We were curious about the app ratings - 4.7 and 4.8 out of 5 stars on Google Play and the App Store (~85k ratings!), respectively:
Is competitive intensity rising? Who do you hear about or run into most often?
- Yeah, it seems like a lot of health systems that use Epic are trying to go with Epic’s solution. That could be a threat to the standalone [telehealth] companies. They are the one I hear most often. After that, Amwell has the most name recognition, and Teladoc is close behind.
What’s the benefit of the Epic solution?
- Epic is expensive and they are good at selling additional applications - while I don’t have a sense of actual pricing, I’m sure it’s significant, and the reasoning is “one throat to choke” – a fully integrated solution. It’s hard to know exactly what “integration” is here, but it seems like collecting copays, billing on the back end, and delivering lab results are high on the list.
- Hospitals/providers want to collect as much data as possible, but at what cost? For patients, ease of use is critical.
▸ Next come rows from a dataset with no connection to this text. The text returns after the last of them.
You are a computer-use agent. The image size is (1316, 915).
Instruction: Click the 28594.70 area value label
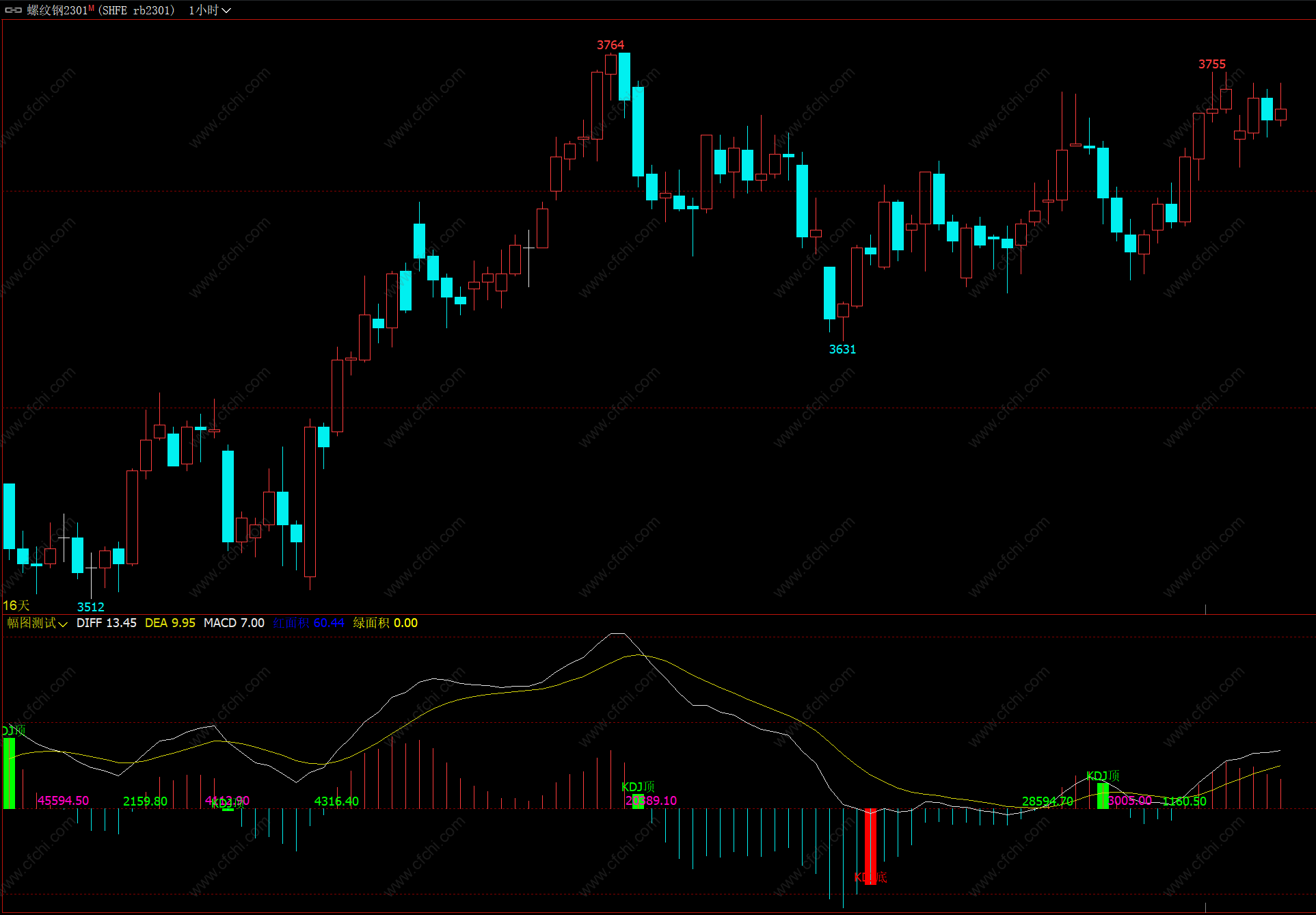pyautogui.click(x=1047, y=801)
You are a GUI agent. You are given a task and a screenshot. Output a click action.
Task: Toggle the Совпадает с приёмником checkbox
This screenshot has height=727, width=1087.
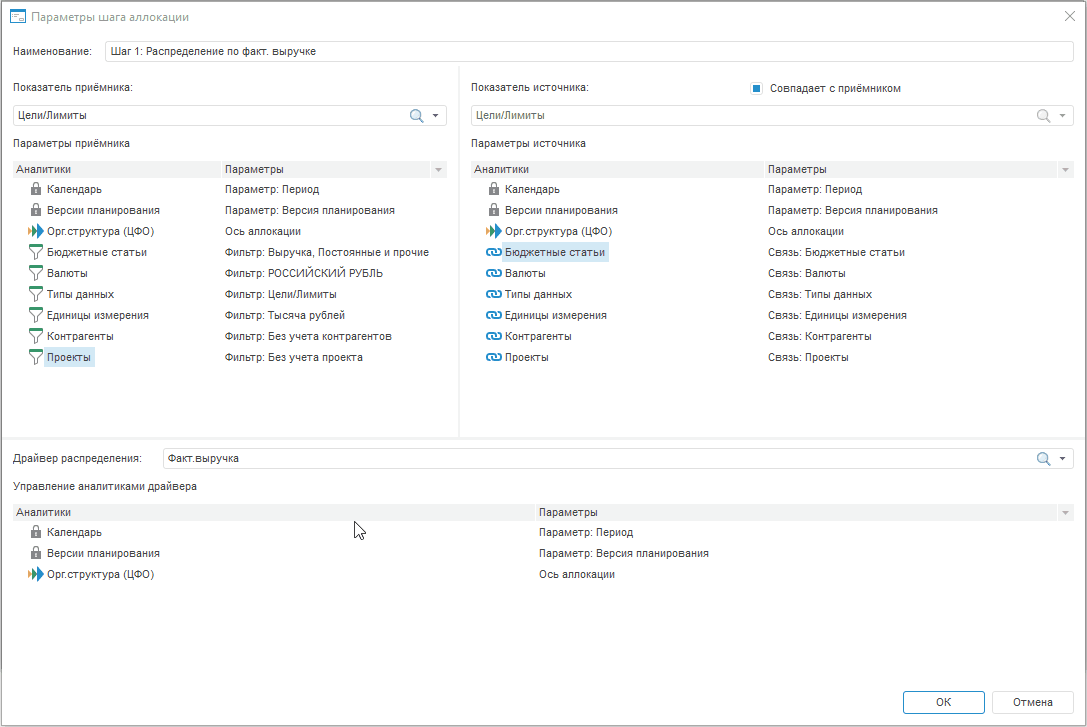(x=757, y=88)
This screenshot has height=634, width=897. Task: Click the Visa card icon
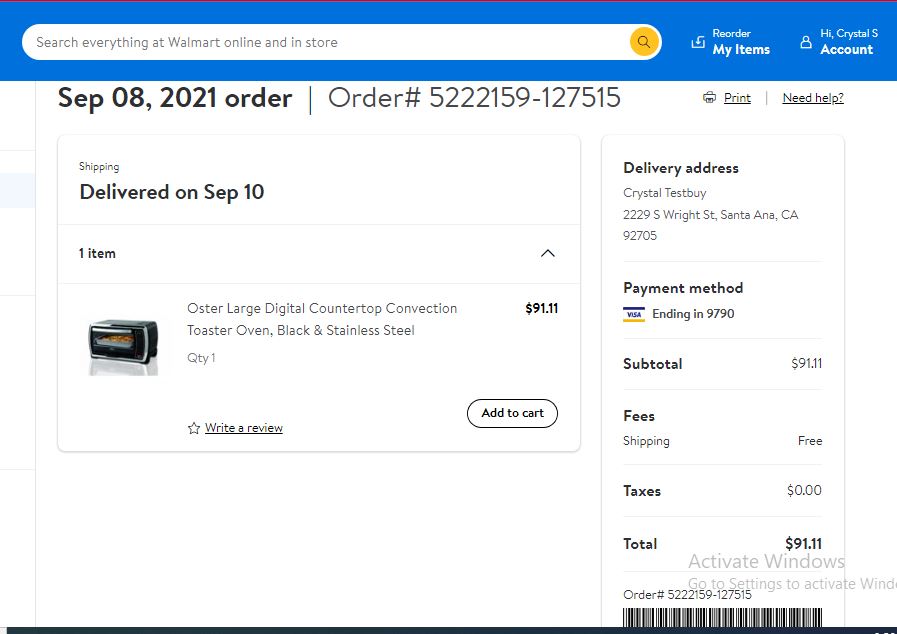[634, 314]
There was one example in the South where a patient didn’t have enough memory on the smartphone and didn’t want to delete games… that’s the most extreme example I’ve heard, but still. How do you find another way to do a virtual visit in that scenario?
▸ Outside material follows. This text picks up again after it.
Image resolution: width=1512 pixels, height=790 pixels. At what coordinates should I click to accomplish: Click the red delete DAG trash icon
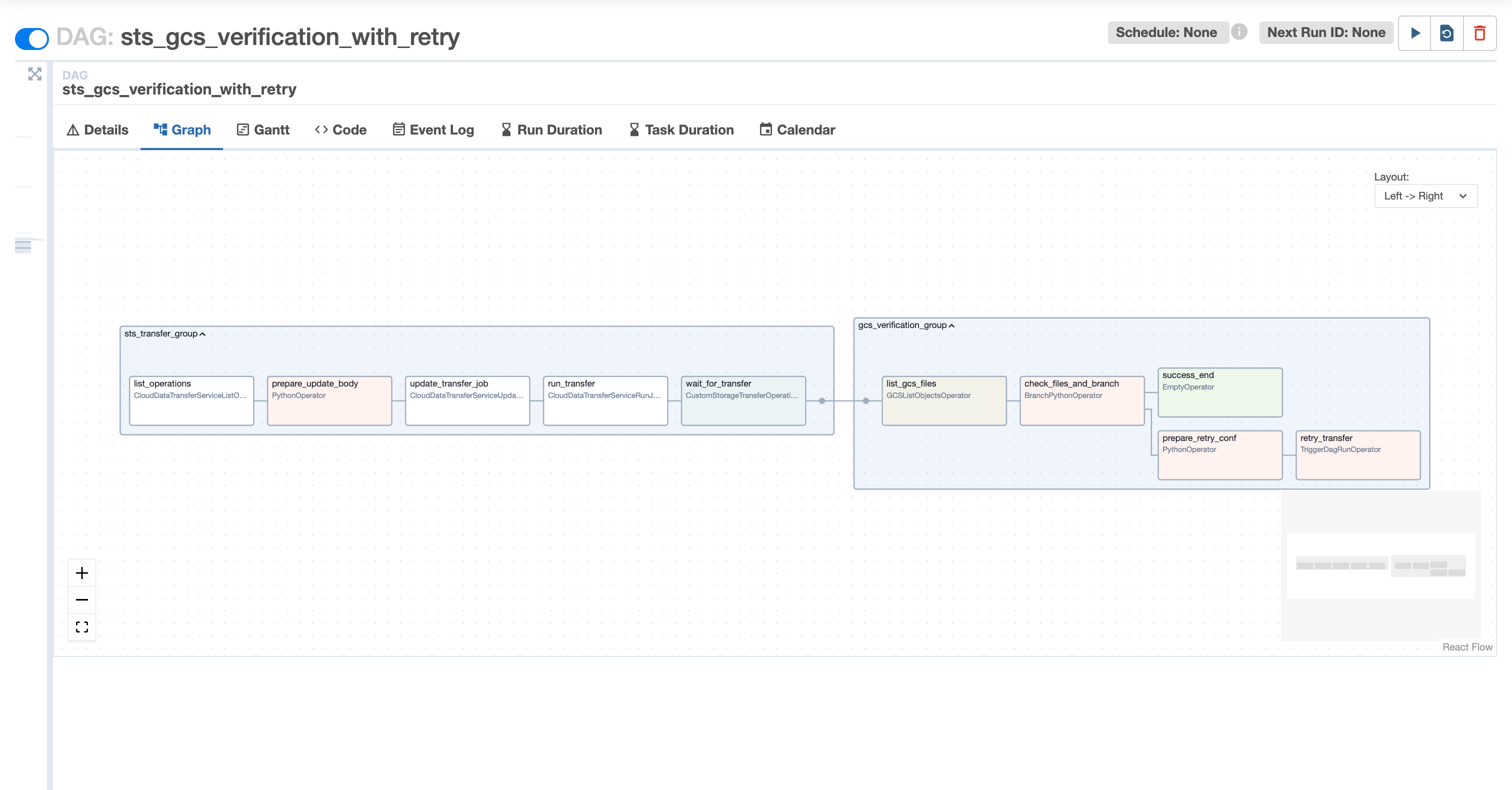(1480, 33)
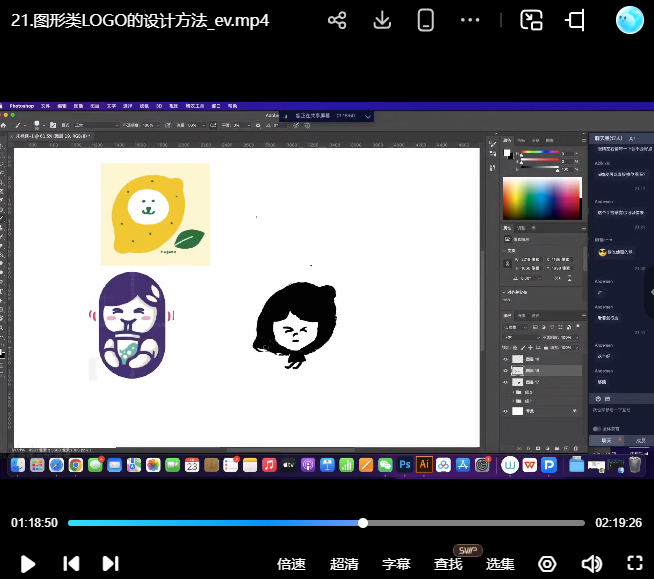The image size is (654, 579).
Task: Click the 查找 search button
Action: coord(448,564)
Who do you see driving telehealth utilization? Why?
- There’s high utilization in the primary care setting. Dermatology is another one. It’s interesting, I see care teams leveraging voice and the docs using video.
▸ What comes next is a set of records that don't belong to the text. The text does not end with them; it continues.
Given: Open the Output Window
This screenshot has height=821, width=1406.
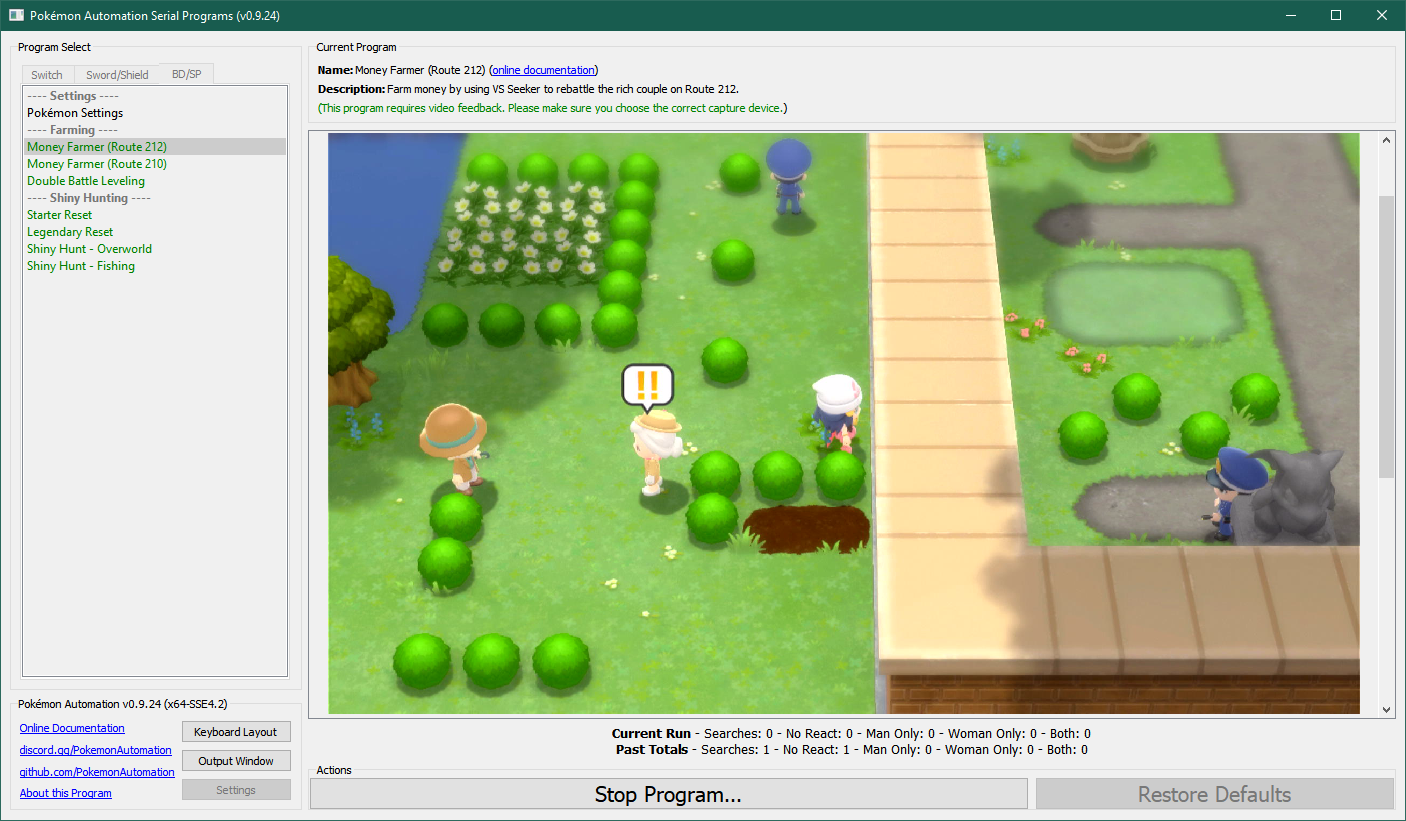Looking at the screenshot, I should pos(236,761).

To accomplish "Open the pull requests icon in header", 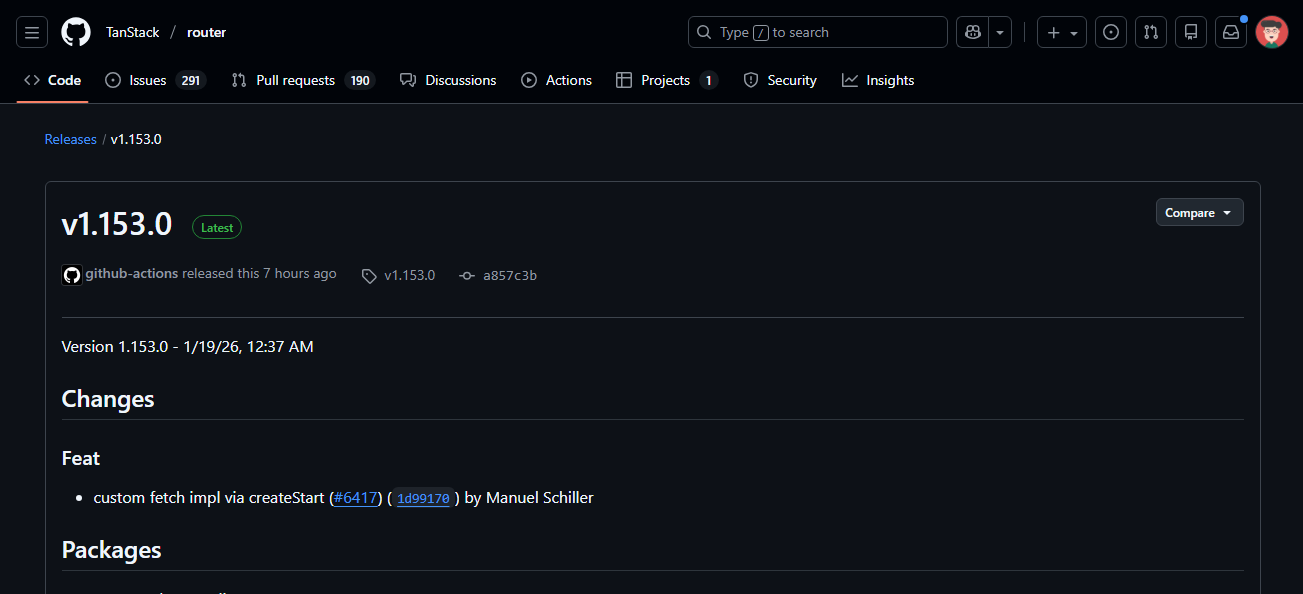I will [x=1151, y=32].
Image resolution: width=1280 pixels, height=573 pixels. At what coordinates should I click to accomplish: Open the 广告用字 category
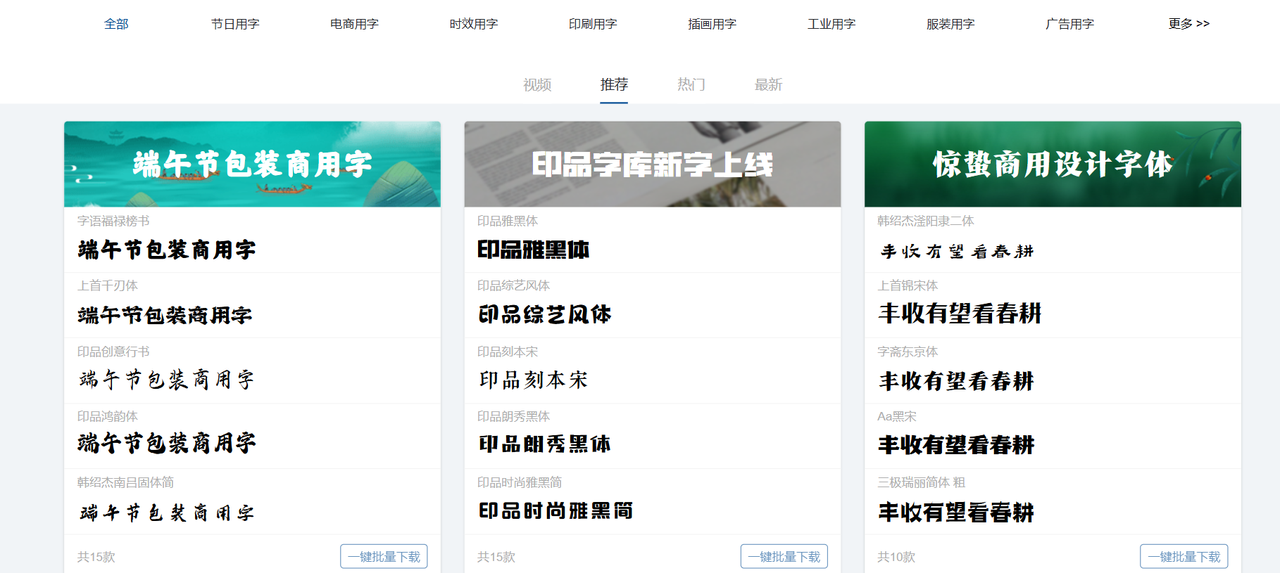[1069, 24]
- There’s been some attrition - cardiologists who are used to making >$500k per year. Orthopedics got hit hard too because hips and knees are somewhat elective surgeries (timing). And the elderly population is more at-risk and concerned. Those were the services that took the biggest hits. Now, they are coming back. I think it’s been a “rubber band” snap-back (a lot of specialties are back to or close to 100% - you can’t keep neurology shut down for too long).
Is every MD using at least 2 solutions – primary plus a backup?
- I think ~50% have a primary telehealth option, and that’s it. The more sophisticated and wealthier practices/systems will look at a strategy in layers and offer a backup or two. In private practice, I think most doctors find the one that works best or they like best.
What else can you tell us about what’s going on with the recovery from your seat?
- More people are back in their offices - we used to do a Zoom and everyone was home. Lately, it seems like 75% of people are back in the office.
- Also, it seems like healthcare marketing is coming back, and I hope the reimbursement for telehealth stays.